-- Opening Marker --

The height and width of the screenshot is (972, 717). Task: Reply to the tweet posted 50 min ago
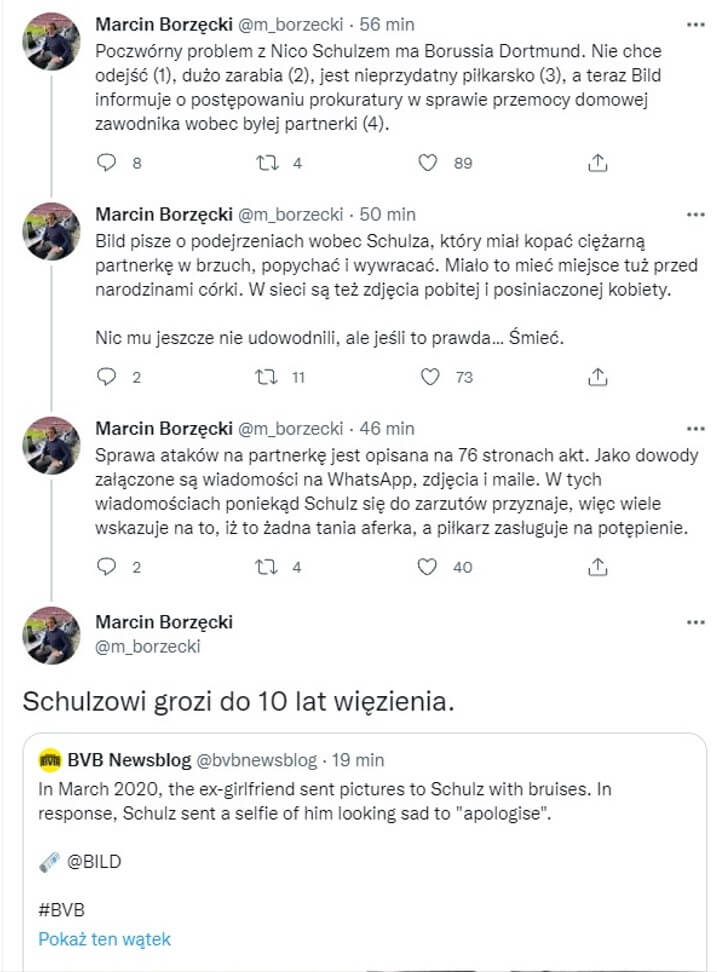point(107,376)
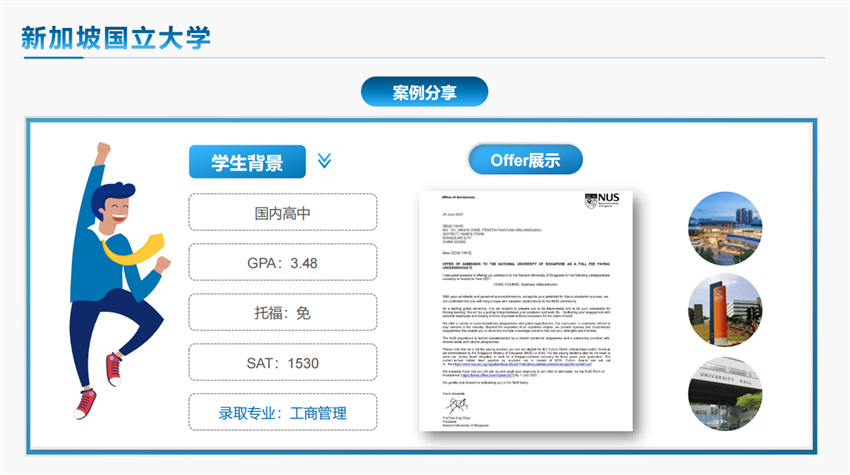Screen dimensions: 850x475
Task: Open the middle circular campus sign photo
Action: [725, 307]
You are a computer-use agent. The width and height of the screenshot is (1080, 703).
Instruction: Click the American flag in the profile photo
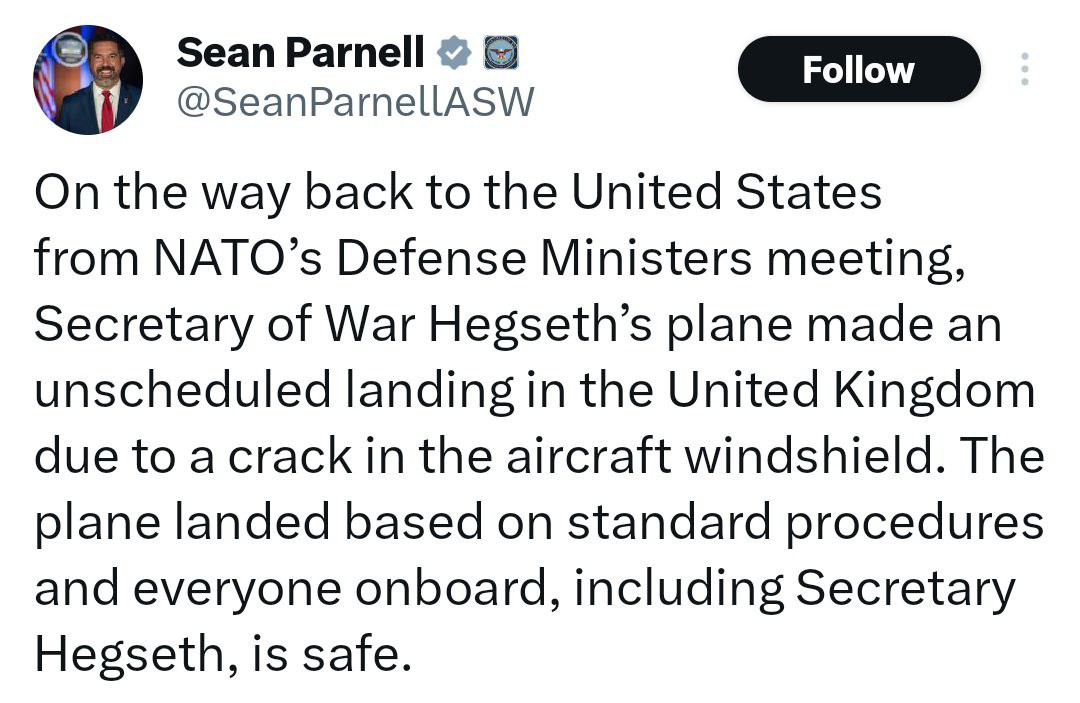click(45, 86)
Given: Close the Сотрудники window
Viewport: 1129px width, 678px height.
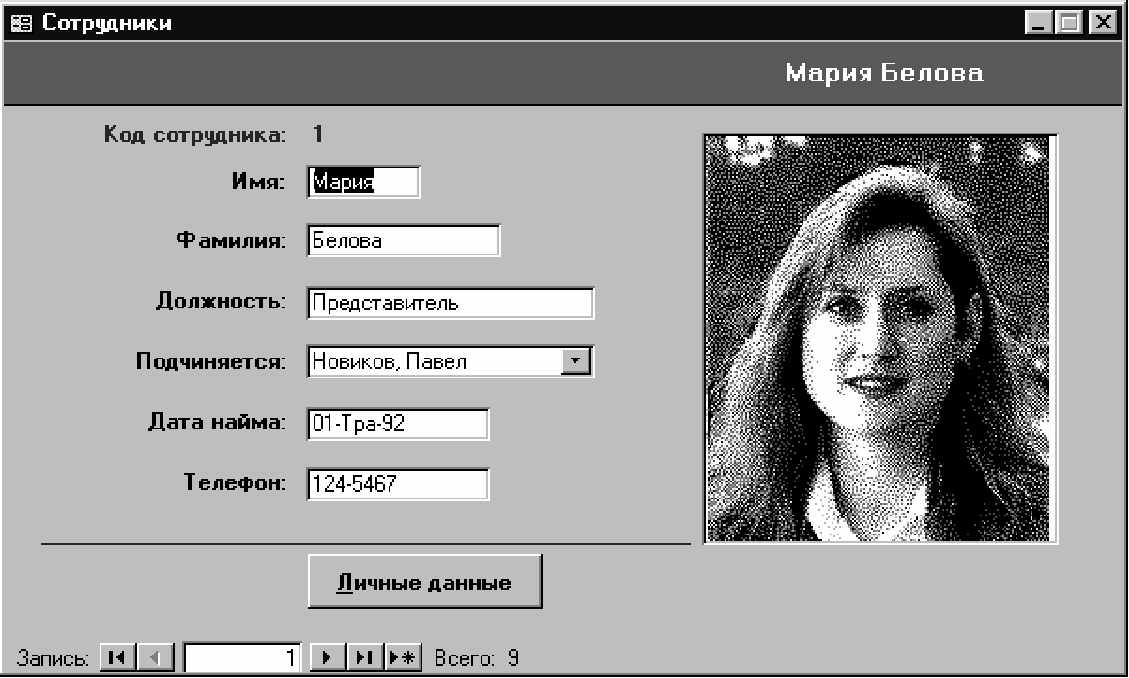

-- Closing Marker --

◆ Try it ◆
Above are records to transcribe exactly; leave their pictures out.

◆ Answer space ◆
The height and width of the screenshot is (972, 717). Task: Reply to the tweet posted 50 min ago
point(107,376)
Screen dimensions: 850x475
Task: Open the middle circular campus sign photo
Action: [725, 307]
You are a computer-use agent. The width and height of the screenshot is (1080, 703).
Instruction: Click the American flag in the profile photo
click(45, 86)
Given: Close the Сотрудники window
Viewport: 1129px width, 678px height.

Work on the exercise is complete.